I can't make any comparisons when my original John Smith is replaced by the duplicate John Smith which is what happens currently when the duplicate is clicked on.
In the previous format used by FamilySearch, I could open the duplicate John Smith page in a separate tab to examine all that was known about him and was able to make my decision based on facts shown in his Vitals , sources, etc.
The following is the method I used - I would click on the Possible Duplicate box, it would shoot out sideways to the left, then I could click on the name of the person in the box and that person's page would open in a new tab, so that I could examine everything in their page.

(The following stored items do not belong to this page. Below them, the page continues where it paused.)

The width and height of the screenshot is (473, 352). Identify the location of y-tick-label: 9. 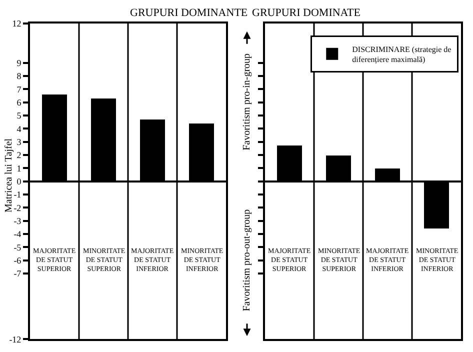
(19, 63).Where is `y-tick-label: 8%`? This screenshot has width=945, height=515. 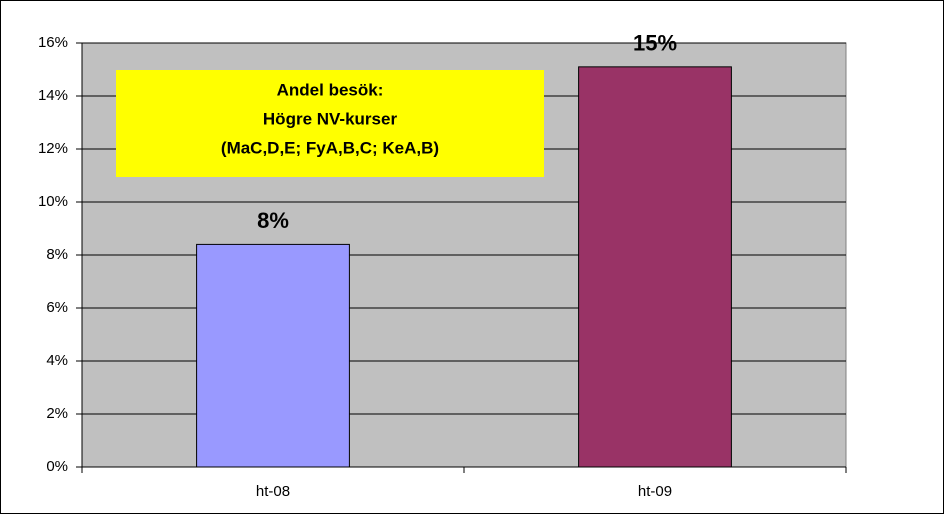
y-tick-label: 8% is located at coordinates (57, 254).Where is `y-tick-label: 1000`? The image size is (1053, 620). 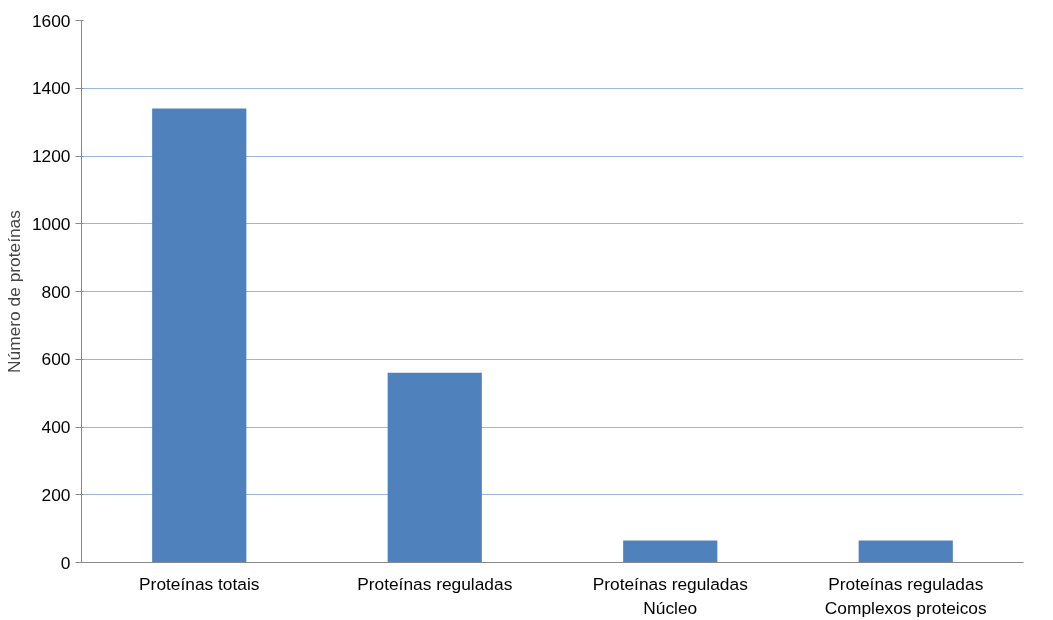
y-tick-label: 1000 is located at coordinates (51, 224).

Someone has suggested a solution to me and it's great, BUT I would never have thought of it myself and so I know that others won't know about it either. It involves a right mouse click.
Could we please have that original function back again. I like to flip back and forth seeing what matches and what doesn't.
I know I could simply copy the PID of the duplicate person and go and find them in the tree. Though when one is faced with multiple duplicates, and that happens if the person had 9 or more children (with duplicate parents appearing in the tree for each child) it is very time consuming to perform that action for every duplicate for one parent, then the same has to be done for the other parent as well.
I urge you in the strongest possible terms to make the former method available once again.